The study was conducted in Al-Hussein Teaching Hospital, Thi-Qar, Iraq. With the development of surgery, it became apparent that laparoscopic operations, including appendectomy, are a good alternative open operation, including in pregnant women. This paper aims to improve the way video laparoscopy in pregnant women with acute appendicitis. Data were collected for pregnant women who underwent appendicitis surgery from Al-Hussein Teaching Hospital, Thi-Qar, Iraq. 10 women who underwent appendectomy and surgical intervention were separated. Treatment of acute appendicitis during pregnancy is also a challenge for surgeons. There is a large number of papers indicating the risks and benefits of both open and laparoscopic appendectomy. The main risk is associated with abortion after laparoscopy. The article discusses the safety issues of diagnostic procedures and laparoscopic interventions during pregnancy, surgical tactics in acute appendicitis, and independent risk factors for abortion.

Keywords
Important Note:

Key findings:


Key findings of the abstract include the recognition of laparoscopic appendectomy as a favorable option for pregnant women with acute appendicitis. It highlights the challenge of managing appendicitis during pregnancy, discussing the risks and benefits of open versus laparoscopic surgery and addressing safety concerns and independent risk factors for abortion associated with laparoscopy.


What is known and what is new?
The study from Al-Hussein Teaching Hospital, Iraq, explores laparoscopic appendectomy's suitability in pregnant women with acute appendicitis, acknowledging its benefits over open surgery. It addresses safety concerns, surgical tactics, and independent risk factors for abortion, aiming to enhance the management of appendicitis in pregnant patients through improved surgical techniques and safety measures.

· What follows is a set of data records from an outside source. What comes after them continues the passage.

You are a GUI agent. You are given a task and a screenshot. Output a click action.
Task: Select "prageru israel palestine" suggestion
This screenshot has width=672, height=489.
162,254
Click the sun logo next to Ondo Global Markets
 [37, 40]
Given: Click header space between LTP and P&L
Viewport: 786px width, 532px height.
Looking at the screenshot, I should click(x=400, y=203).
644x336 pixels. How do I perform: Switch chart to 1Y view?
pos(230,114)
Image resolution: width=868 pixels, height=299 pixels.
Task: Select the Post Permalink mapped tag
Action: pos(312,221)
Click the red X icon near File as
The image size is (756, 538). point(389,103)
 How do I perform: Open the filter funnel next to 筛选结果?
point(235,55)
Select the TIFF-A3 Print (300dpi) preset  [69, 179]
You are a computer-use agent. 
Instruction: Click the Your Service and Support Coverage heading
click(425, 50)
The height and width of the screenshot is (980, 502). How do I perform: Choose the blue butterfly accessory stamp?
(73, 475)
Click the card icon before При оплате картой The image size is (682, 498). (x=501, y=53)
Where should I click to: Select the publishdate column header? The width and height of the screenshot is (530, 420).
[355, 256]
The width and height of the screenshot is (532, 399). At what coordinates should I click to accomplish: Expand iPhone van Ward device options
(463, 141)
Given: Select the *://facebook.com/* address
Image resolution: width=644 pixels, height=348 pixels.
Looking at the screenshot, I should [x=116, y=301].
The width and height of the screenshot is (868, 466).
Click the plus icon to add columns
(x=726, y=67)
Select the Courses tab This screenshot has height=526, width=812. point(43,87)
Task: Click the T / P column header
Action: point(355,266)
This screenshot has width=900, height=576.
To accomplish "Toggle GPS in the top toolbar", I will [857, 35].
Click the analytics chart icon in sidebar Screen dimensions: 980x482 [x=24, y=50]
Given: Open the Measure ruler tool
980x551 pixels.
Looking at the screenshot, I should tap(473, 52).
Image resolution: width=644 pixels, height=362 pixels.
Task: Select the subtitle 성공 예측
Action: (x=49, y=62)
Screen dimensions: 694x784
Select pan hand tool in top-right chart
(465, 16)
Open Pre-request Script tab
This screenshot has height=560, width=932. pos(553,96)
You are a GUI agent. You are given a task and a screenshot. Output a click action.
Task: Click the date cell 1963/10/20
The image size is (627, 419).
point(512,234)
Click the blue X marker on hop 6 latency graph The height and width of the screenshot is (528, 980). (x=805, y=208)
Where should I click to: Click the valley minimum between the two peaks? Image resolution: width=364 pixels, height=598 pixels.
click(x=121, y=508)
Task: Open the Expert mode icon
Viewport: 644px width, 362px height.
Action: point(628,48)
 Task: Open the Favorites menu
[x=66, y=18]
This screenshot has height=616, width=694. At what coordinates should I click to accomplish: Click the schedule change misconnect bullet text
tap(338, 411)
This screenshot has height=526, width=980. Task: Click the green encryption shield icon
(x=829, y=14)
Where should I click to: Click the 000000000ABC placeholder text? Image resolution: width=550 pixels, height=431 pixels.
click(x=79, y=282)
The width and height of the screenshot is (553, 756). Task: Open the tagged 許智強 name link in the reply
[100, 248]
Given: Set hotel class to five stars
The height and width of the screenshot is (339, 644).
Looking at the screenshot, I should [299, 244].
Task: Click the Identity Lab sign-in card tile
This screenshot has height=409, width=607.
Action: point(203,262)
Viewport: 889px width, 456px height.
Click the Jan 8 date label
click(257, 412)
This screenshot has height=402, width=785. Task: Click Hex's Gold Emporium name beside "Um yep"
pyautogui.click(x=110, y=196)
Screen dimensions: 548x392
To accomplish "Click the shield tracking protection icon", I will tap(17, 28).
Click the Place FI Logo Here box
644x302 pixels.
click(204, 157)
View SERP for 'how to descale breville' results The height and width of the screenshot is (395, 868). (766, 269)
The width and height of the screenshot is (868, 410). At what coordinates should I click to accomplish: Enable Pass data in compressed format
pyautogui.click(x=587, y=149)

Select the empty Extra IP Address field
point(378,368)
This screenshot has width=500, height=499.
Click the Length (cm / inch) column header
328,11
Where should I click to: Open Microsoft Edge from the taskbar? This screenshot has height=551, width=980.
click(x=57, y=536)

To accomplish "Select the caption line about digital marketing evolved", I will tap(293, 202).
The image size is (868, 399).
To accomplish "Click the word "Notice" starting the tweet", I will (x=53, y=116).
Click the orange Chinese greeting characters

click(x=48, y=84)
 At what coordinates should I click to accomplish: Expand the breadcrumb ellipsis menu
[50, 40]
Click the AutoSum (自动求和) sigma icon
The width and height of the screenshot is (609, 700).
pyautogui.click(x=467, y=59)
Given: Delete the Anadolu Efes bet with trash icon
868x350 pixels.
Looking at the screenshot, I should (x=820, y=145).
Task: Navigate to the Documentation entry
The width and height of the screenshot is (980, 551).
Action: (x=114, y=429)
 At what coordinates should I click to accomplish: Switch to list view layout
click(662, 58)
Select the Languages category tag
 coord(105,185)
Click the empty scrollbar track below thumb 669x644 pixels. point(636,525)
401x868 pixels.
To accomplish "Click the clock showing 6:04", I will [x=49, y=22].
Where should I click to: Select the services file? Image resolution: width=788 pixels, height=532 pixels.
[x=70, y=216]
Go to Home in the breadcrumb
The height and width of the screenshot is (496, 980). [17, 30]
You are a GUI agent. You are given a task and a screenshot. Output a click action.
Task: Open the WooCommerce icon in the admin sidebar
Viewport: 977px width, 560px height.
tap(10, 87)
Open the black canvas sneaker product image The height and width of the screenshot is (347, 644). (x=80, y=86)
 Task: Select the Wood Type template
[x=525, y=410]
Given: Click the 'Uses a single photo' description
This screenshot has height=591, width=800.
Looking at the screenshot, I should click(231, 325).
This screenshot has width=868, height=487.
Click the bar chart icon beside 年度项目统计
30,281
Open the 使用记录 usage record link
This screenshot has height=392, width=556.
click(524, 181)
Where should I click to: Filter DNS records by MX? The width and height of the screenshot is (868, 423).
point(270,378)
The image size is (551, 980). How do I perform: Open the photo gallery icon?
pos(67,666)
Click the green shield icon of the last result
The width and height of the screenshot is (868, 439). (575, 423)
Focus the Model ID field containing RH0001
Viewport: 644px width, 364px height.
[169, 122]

What is the implication, and what should change now?
The study from Al-Hussein Teaching Hospital, Iraq, addresses laparoscopic appendectomy as a viable alternative to open surgery in pregnant women with acute appendicitis. It highlights the risks, particularly abortion, associated with laparoscopy during pregnancy, emphasizing the need for improved surgical techniques and safety measures to optimize patient care and outcomes.
 

INTRODUCTION:

The surgery method (open or laparoscopic appendectomy) does not significantly affect the development of pregnancy  complications such as loss or premature birth. However, open appendectomy is associated with a significantly increased  risk of infectious wound complications, a longer period of analgesia, hospitalization, and causes worse cosmetic  outcomes. There is one description of successful laparoscopic appendectomy in the third trimester of pregnancy [1]. However, it is not widely spread and requires further research. It is necessary to remember the risks of damage to the pregnant uterus during laparoscopy at any stage of pregnancy. The surgical technique in pregnant women with all forms of acute appendicitis is not different from that in the general population. Still, it modifies access according to gestational age, requires the gentlest techniques, and avoids uterine contact. After entering the abdominal cavity, the table with the pregnant woman should be placed in the left lateral position. For the installation of the first trocar, an open technique is recommended. Carboxyl teal peritoneum should be kept as low as possible, no more than 10-12 mm Hg.  Before the operation, the level of the fundus of the uterus should be determined; if this is not done by palpation, an ultrasound examination should be performed. In the early stages of pregnancy (up to the thirteenth week), placing the first trocar above the navel in the midline is recommended. All other instruments are inserted under strict visual control from the peritoneal side.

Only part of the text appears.